EXERCISE DETAILS: Pick out all lines with the word "will" from the records that follow.
___ DATASET RECORDS ___
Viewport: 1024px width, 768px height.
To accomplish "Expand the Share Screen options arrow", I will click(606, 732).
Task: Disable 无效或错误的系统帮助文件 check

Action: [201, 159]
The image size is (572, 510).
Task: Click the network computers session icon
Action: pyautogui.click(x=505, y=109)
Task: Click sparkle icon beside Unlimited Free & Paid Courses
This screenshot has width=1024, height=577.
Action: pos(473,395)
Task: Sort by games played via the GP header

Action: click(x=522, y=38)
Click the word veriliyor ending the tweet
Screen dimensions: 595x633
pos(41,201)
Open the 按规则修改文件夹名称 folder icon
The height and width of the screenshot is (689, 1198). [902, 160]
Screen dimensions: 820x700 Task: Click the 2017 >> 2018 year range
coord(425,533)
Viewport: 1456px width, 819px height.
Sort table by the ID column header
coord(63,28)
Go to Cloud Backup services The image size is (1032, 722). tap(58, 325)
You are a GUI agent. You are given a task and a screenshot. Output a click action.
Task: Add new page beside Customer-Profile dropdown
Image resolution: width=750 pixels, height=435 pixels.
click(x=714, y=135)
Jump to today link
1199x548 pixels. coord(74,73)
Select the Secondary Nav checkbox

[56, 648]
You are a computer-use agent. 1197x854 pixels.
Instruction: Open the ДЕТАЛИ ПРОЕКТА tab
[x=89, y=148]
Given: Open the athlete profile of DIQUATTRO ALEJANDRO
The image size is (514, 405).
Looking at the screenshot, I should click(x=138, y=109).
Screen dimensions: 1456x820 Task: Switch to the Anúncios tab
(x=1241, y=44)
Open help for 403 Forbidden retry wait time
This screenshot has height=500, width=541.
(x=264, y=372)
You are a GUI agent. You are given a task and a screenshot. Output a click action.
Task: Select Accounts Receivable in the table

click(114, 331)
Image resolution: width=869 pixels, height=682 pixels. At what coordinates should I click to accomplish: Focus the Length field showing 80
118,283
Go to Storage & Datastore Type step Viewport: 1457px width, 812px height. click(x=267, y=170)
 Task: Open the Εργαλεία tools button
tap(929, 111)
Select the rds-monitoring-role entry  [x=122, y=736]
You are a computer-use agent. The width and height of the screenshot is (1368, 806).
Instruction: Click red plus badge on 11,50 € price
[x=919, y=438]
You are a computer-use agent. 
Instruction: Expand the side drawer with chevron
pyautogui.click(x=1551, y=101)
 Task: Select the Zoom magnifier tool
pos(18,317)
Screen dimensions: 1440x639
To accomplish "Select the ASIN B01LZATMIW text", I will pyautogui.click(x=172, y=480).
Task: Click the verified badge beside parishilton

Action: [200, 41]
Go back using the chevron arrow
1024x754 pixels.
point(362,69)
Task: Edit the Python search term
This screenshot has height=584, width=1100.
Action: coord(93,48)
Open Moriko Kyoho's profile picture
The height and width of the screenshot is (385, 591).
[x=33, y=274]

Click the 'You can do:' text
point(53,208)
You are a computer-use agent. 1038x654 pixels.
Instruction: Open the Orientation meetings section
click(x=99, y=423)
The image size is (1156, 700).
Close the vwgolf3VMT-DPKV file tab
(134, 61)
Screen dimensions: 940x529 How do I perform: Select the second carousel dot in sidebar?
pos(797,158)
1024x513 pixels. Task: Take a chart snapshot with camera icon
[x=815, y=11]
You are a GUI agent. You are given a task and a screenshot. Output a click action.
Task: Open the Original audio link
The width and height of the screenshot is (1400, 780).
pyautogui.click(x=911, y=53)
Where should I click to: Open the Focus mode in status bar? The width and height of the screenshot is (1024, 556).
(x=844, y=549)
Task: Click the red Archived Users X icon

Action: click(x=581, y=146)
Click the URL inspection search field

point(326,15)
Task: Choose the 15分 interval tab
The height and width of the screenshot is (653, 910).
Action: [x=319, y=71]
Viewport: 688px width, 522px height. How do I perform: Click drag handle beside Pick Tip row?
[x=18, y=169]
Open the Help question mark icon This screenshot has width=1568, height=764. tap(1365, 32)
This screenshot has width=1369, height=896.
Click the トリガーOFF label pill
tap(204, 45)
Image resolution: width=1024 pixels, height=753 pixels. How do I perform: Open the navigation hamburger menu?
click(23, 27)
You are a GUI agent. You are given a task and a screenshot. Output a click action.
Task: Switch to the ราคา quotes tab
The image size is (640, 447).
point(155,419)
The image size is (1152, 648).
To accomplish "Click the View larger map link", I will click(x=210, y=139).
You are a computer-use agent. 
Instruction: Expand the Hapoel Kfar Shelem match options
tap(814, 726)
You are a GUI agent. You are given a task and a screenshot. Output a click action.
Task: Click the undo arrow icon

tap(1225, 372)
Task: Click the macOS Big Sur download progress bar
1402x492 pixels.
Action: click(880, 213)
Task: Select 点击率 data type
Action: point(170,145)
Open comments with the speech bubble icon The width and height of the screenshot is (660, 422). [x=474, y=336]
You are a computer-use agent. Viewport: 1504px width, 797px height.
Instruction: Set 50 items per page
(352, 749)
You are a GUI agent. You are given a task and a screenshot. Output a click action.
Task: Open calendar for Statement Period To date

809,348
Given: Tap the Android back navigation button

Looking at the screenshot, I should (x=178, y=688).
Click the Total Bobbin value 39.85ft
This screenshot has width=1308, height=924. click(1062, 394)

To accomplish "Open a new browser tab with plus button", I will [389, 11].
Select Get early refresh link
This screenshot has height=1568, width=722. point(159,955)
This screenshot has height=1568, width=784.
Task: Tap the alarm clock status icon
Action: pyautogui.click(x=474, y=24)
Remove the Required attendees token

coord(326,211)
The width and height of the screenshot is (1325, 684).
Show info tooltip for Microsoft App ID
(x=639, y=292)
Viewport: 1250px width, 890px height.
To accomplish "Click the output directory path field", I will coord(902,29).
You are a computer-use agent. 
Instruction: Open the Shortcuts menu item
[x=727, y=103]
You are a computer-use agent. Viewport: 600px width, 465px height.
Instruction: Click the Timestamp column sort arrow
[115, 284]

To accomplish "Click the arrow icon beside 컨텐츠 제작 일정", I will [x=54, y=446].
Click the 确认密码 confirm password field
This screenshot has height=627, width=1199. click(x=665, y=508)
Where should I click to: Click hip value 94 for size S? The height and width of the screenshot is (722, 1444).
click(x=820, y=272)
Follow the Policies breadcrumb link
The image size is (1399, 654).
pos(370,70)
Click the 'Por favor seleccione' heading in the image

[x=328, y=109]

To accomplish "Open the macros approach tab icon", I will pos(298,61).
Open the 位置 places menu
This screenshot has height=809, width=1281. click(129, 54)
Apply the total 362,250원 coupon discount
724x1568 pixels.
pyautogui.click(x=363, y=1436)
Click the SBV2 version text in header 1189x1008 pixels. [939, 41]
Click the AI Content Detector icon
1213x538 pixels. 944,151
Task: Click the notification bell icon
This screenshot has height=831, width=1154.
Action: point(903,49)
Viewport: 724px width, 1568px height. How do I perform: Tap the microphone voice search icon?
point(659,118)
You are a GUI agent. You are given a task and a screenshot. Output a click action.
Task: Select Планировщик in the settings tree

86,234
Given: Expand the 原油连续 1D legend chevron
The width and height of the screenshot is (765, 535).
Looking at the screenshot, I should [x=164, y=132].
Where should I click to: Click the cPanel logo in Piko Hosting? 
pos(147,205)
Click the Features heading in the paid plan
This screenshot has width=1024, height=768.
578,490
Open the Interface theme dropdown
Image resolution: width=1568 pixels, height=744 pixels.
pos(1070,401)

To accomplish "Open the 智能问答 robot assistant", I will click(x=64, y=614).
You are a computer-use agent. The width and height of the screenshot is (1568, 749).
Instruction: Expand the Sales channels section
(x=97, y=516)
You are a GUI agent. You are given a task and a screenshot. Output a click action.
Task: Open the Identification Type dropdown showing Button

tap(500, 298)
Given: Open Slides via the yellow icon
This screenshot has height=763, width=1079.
___
SOLUTION:
To accomplish "Expand the Share Screen options arrow", I will click(606, 732).
To accomplish "Select the ASIN B01LZATMIW text", I will pyautogui.click(x=172, y=480).
To accomplish "Click the View larger map link", I will click(x=210, y=139).
To accomplish "Open a new browser tab with plus button", I will [389, 11].
To accomplish "Click the output directory path field", I will coord(902,29).
To accomplish "Click the arrow icon beside 컨텐츠 제작 일정", I will [x=54, y=446].
To accomplish "Open the macros approach tab icon", I will pos(298,61).
To accomplish "Open the 智能问答 robot assistant", I will click(x=64, y=614).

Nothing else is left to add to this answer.